• WHAT YOU ARE ASKED TO DO
Only the number is wanted: how many lines of these entries contain the word "pixels"?

---

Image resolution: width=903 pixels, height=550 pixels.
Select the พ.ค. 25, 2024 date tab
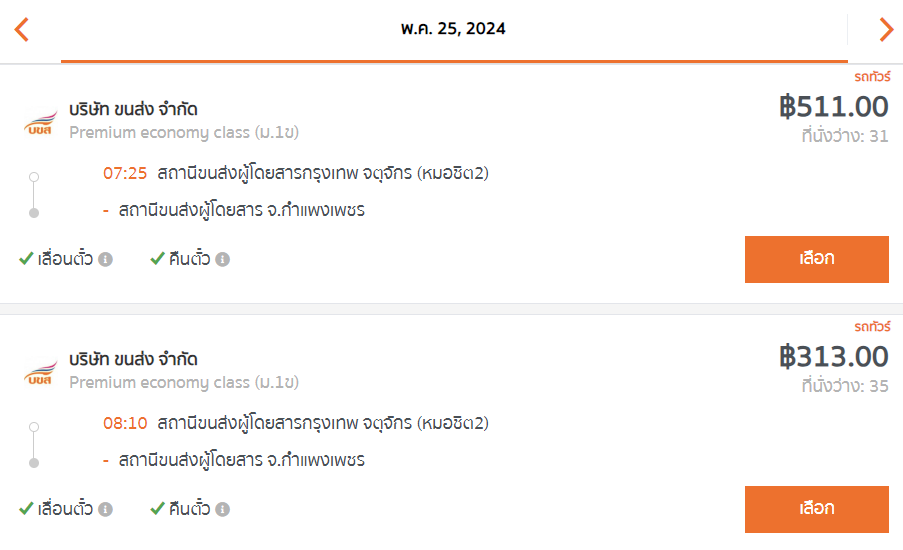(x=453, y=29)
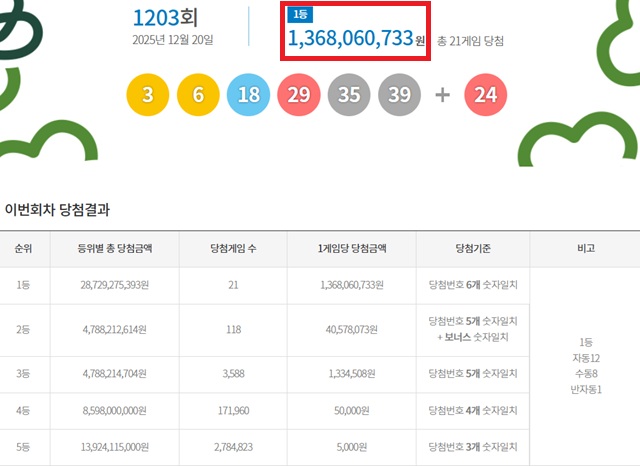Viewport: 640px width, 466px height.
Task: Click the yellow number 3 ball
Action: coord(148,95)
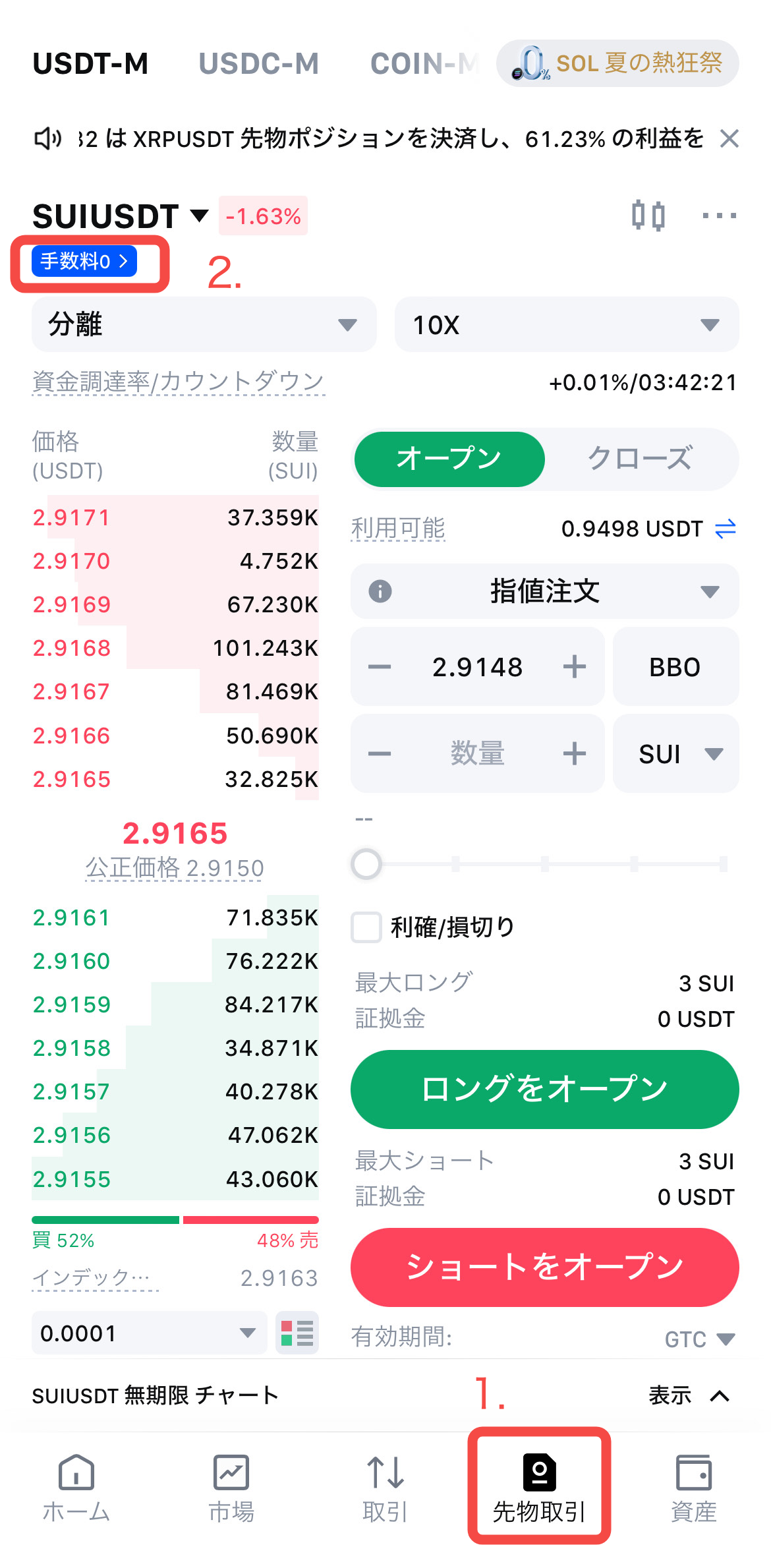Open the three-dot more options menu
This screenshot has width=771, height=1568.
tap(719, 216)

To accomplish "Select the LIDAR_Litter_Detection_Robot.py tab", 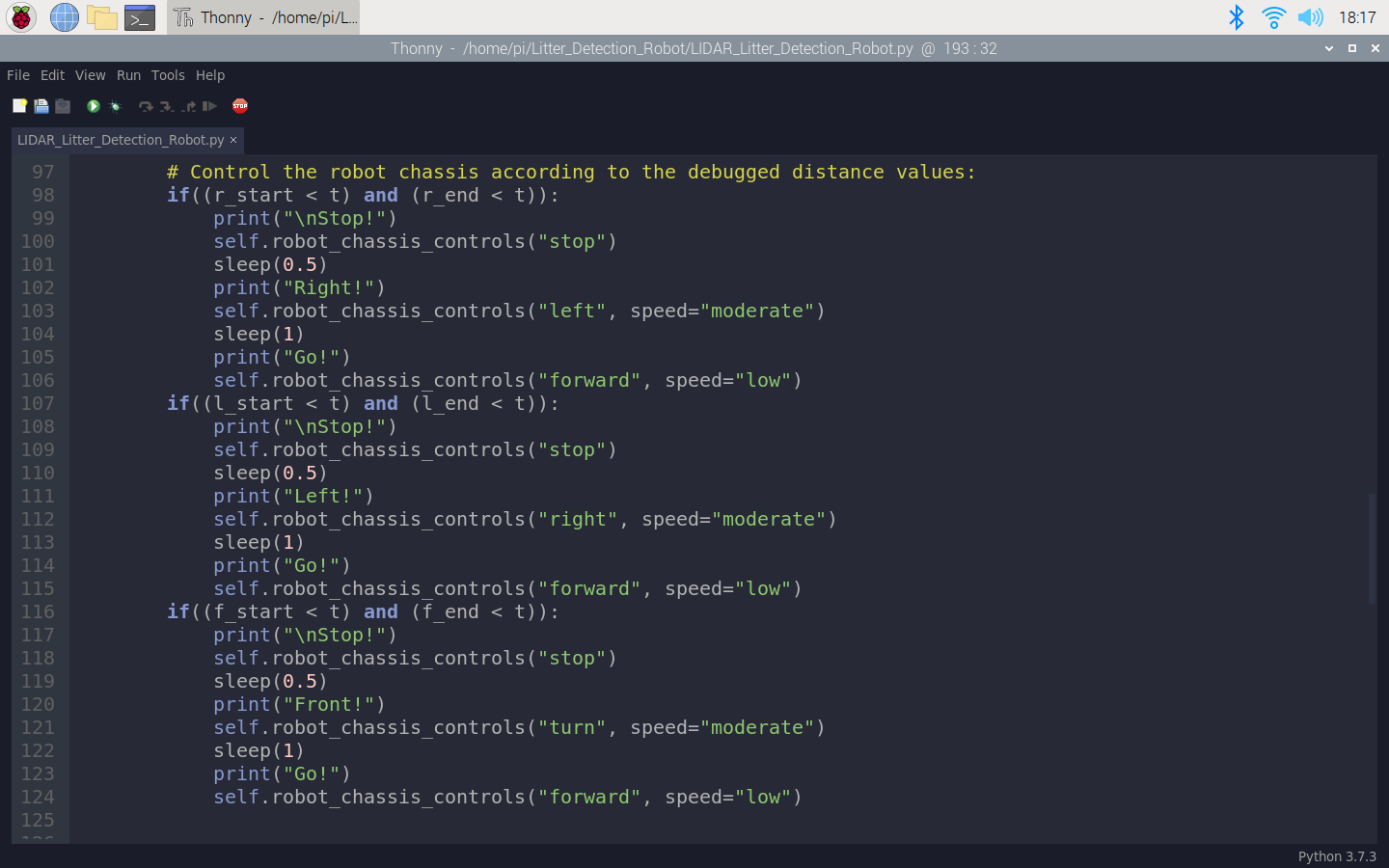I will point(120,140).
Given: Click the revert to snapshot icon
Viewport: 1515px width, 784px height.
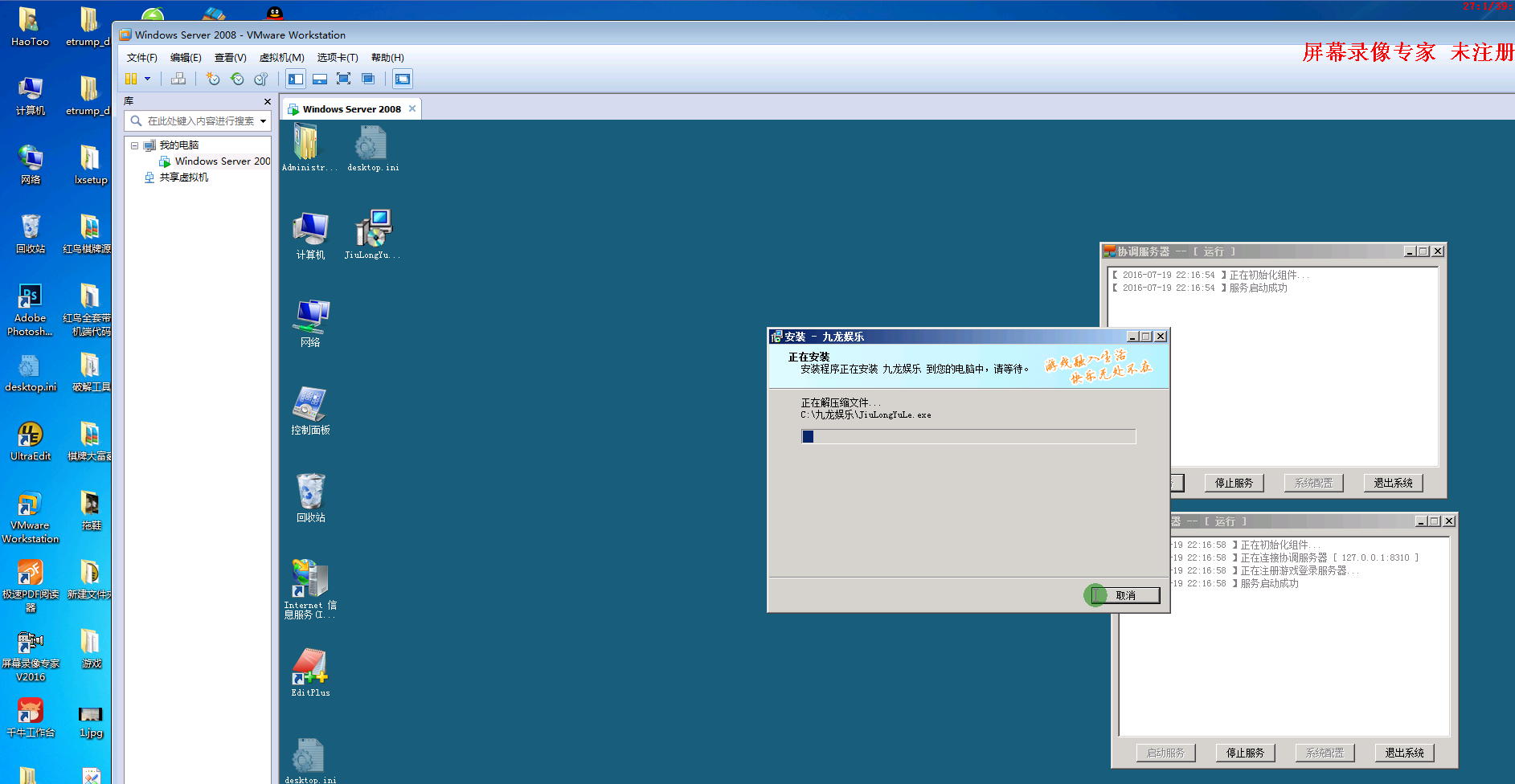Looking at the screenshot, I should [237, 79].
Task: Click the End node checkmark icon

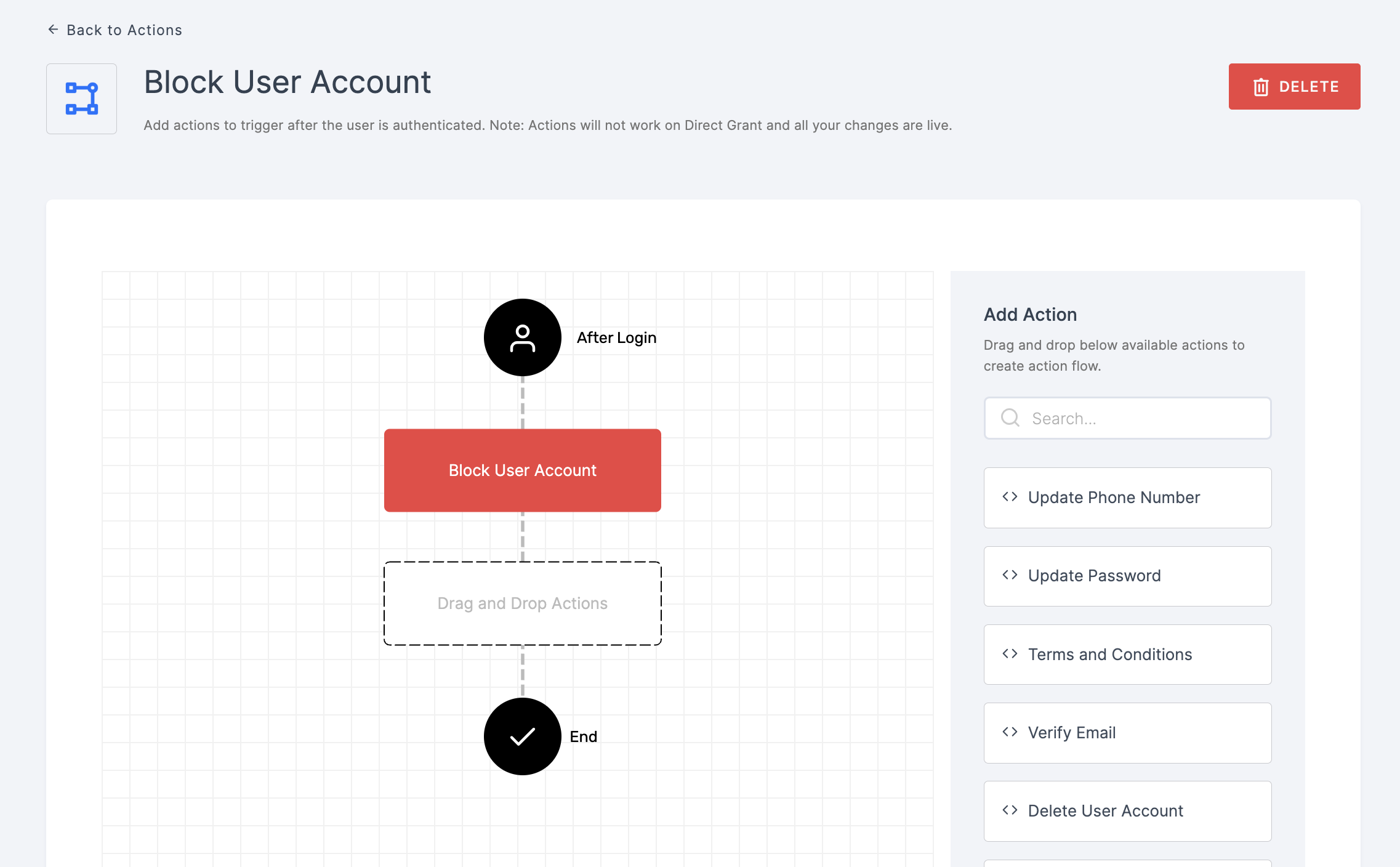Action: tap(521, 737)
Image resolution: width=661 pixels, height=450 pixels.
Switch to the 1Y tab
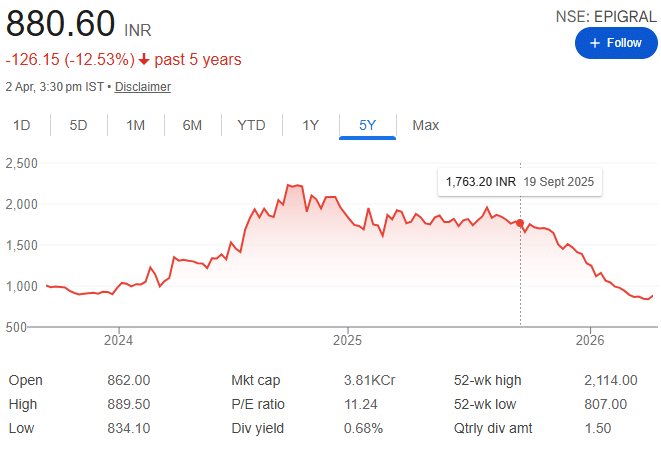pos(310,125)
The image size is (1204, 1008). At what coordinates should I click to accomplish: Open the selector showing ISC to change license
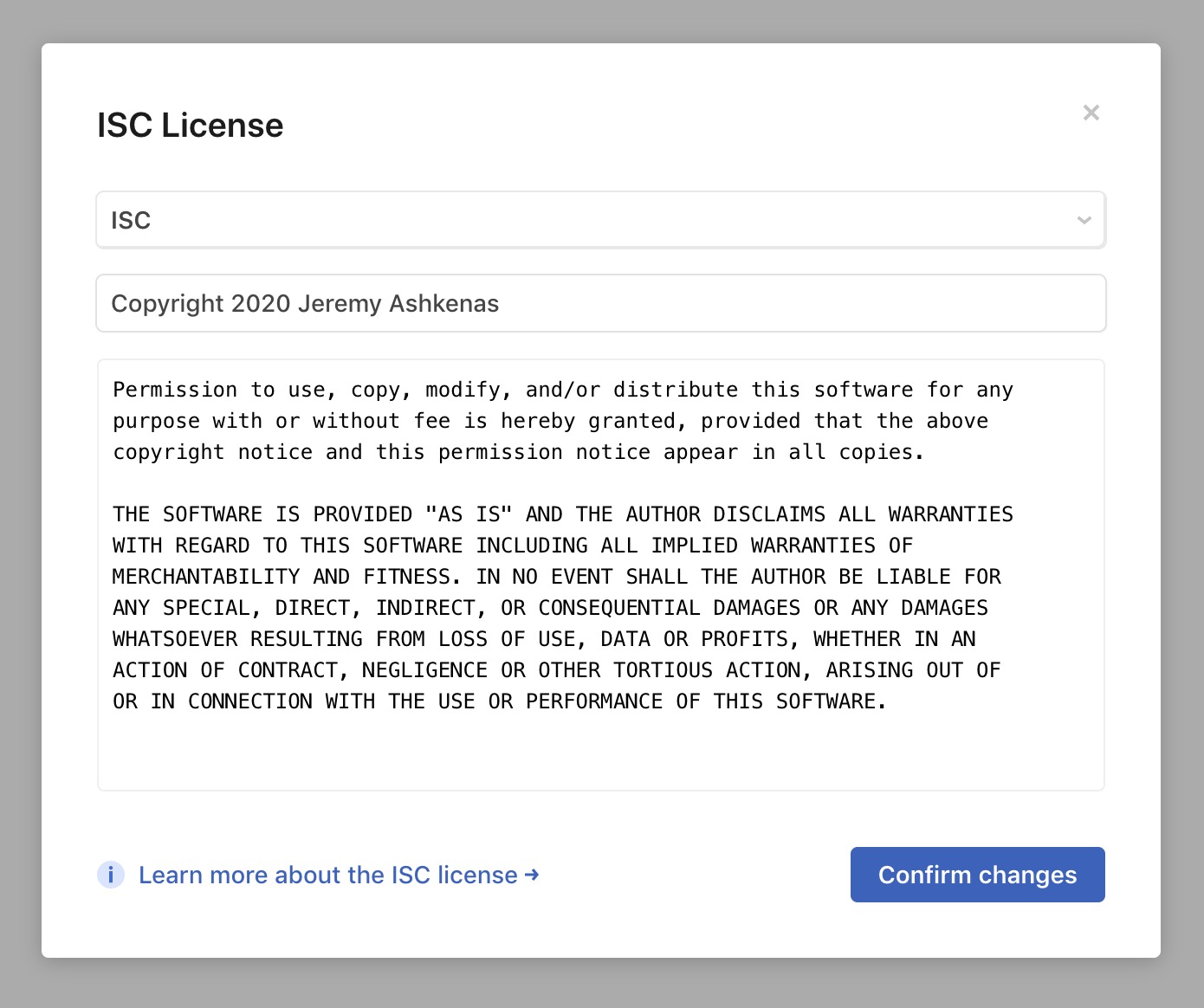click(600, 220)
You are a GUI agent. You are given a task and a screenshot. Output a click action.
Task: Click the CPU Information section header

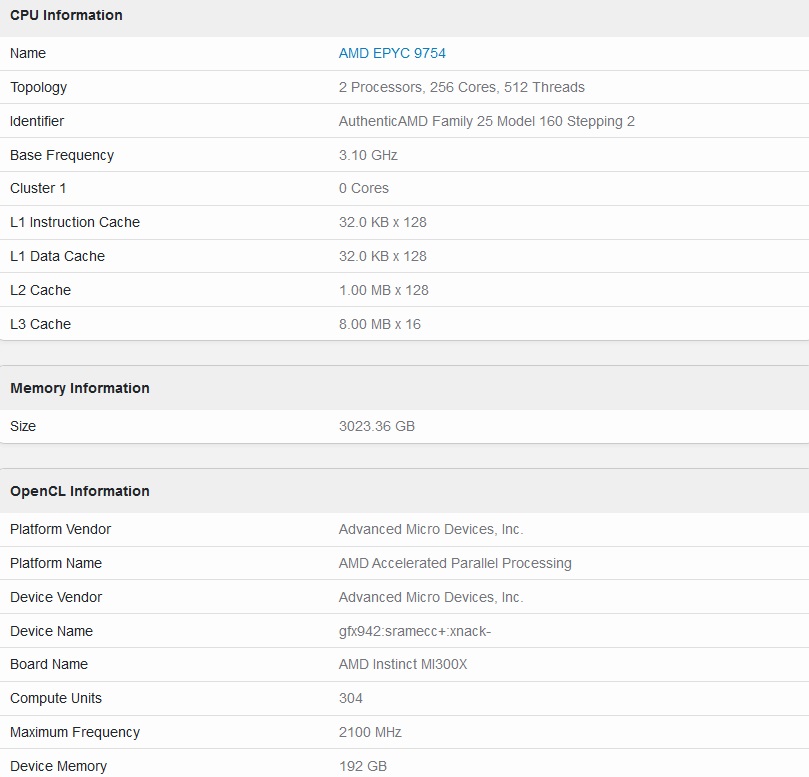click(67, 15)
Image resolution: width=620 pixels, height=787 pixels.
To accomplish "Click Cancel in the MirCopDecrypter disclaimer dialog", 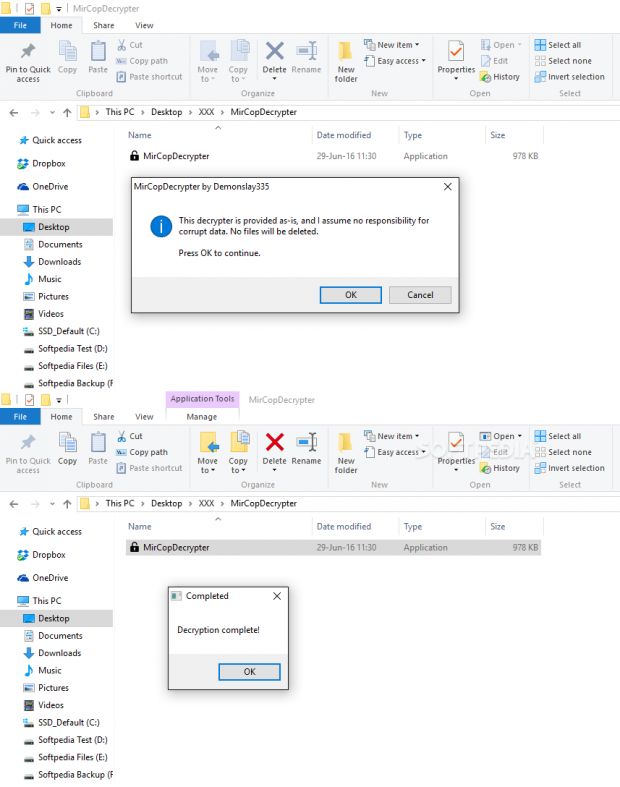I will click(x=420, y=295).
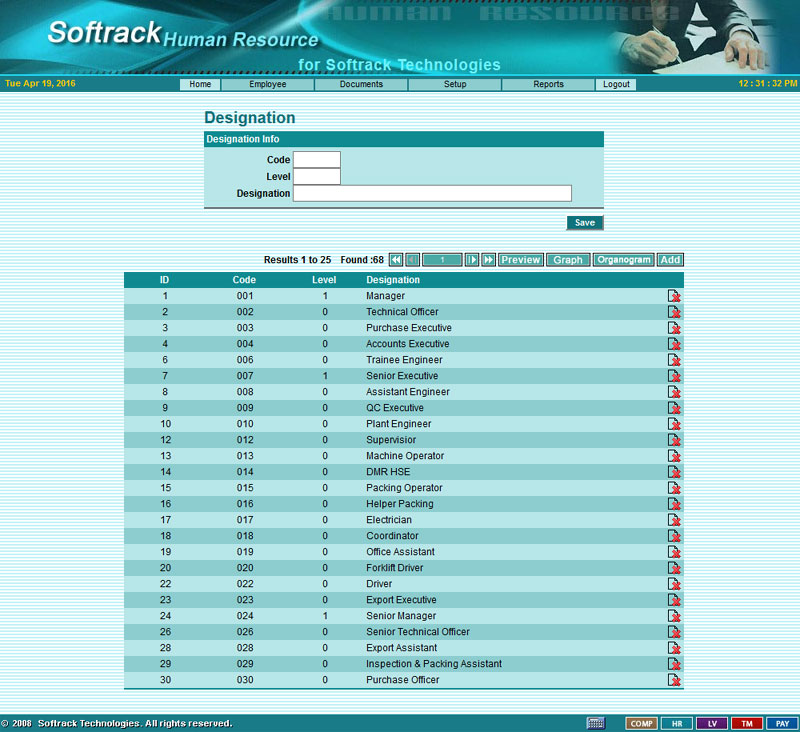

---

• WRITTEN SOLUTION
3